◆ EXTRACT TO READ ◆
--------------------

Anti-money laundering laws have now seen the most significant reformation of the Bank Secrecy Act since the adoption of the USA PATRIOT Act. Rimon Law’s Thomas Fawell examines the new AML laws.
The newly enacted National Defense Authorization Act[1] (NDAA) imposes the most significant reformation of the Bank Secrecy Act (BSA) and related anti-money laundering (AML) laws since the adoption of the USA PATRIOT Act. The largest changes are in division F, the Anti-Money Laundering Act of 2020 (the “Act”). The general intent of the Act is to expand the AML focus from a domestic regulatory regime to one focused on international money movements and collaboration with law enforcement, all built upon stronger technology and analytics. A central component of this new focus is a mandate to compel the disclosure of ultimate beneficial owners of shell companies that have historically served as the tools of money launderers, terrorist financiers, sex traffickers and assorted other malignant actors.
To achieve its objective, the Act casts a very wide net targeted to identify the intended obscure Russian oligarch. However, this well-intended net will also compel the membership disclosure of your Uncle Maury’s new LLC. Congressional comments note that compliance is expected from approximately 30 million existing corporate entities in the U.S., as well as new U.S. entities (estimated at 2 million annually).
International Comparison
Most of the EU, as well as a number of Latin American countries and India have some sort of ultimate beneficial ownership disclosure requirement. Since 2009, Representative Carolyn Maloney (D-NY) has unsuccessfully advocated the current bill in its present form. What changed her 2009 aspiration into 2020 law was the support of the Trump administration. As confirmed by the override of the Presidential veto, this bill enjoys broad bipartisan support.
In comparison to other countries, the U.S. has chosen a moderate path that requires disclosure to the Treasury and Treasury’s Financial Crimes Enforcement Network (FinCEN), but otherwise maintains confidentiality of all such information in a manner similar to the confidentiality maintained in the storage and management of tax information by the IRS. Hence, unlike many EU countries, beneficial ownership information of U.S. entities will not be made publicly available, but will only be available to law enforcement on a selective basis.[2]
Who Must File and Comply
The Act requires “reporting companies” to inform FinCEN of their beneficial owners. That term, “beneficial owner” carries a familiar definition of any person who, directly or indirectly, (1) owns 25 percent of the equity interests or (2) exercises “substantial control” over the entity.

--------------------

◆ DATASET EXCERPT ◆

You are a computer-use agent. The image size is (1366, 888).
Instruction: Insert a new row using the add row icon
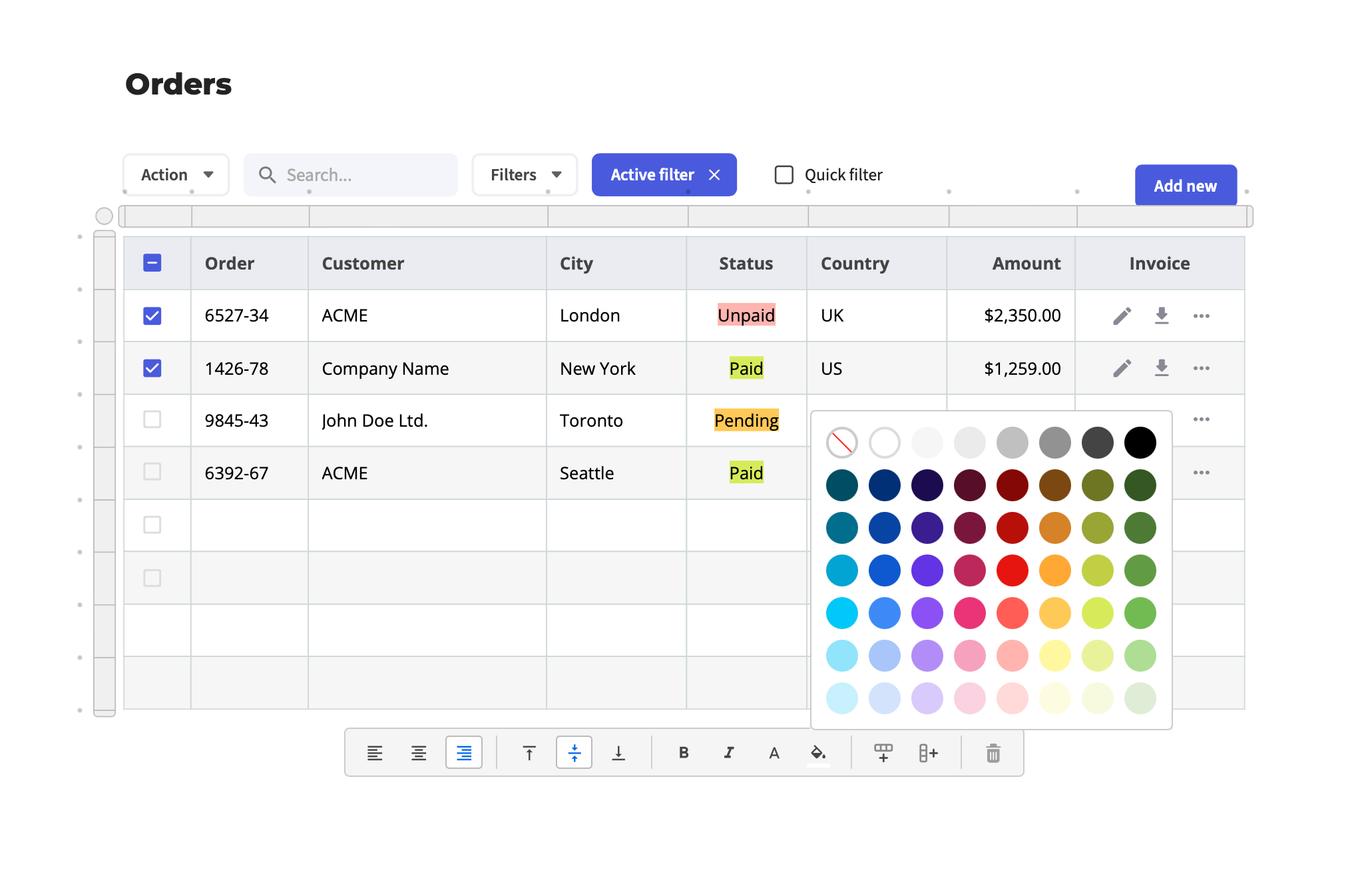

--------------------

◆ DESCRIPTION OF THE TASK ◆
Can you continue the article on the Anti-Money Laundering Act of 2020 past its last sentence, the one defining a "beneficial owner"?

◆ RESPONSE TO THIS TASK ◆
While the term “substantial control” is not defined, the congressional comments anticipate that FinCEN regulations will adopt an ancillary FinCEN definition of “… a single individual with significant responsibility to control, manage or direct a legal entity customer.” “Reporting companies” is more precisely defined as virtually any corporation, LLC or other entity, whether domestic or foreign, that is authorized to do business in the U.S. However, this definition is subject to two very broad exceptions. They are:
- Entities that are either inactive or already subject to some level of government scrutiny, such as 501(c)(3)s, banks, FinCEN-registered money transmitters, SEC-registered broker dealers, SEC-registered investment advisers and a variety of other governmental and quasi-governmental entities, etc.
- Oddly (and without explanation), an exception was given to companies (1) with more than 20 FTEs, (2) that report revenue to the IRS of more than $5 million; and(3) that have an operating presence within the U.S.
The division of “reporting companies” from non-reporting companies is fairly depicted in the following diagram:
Elements of Compliance
Required Information. The FinCEN forms will require each applicant to identify each beneficial owner of the applicable reporting company by providing (1) the full legal name of the beneficial owner; (2) the date of birth; and (3) the current, as-of-the-date-on-which-the-report-is-delivered residential or business street address. The ”applicant” will also be required to file (1) the very same information as if the applicant were a beneficial owner and (2) a unique identifying number from an acceptable identification document (e.g., passport number) or, alternatively, a “FinCEN identifier.”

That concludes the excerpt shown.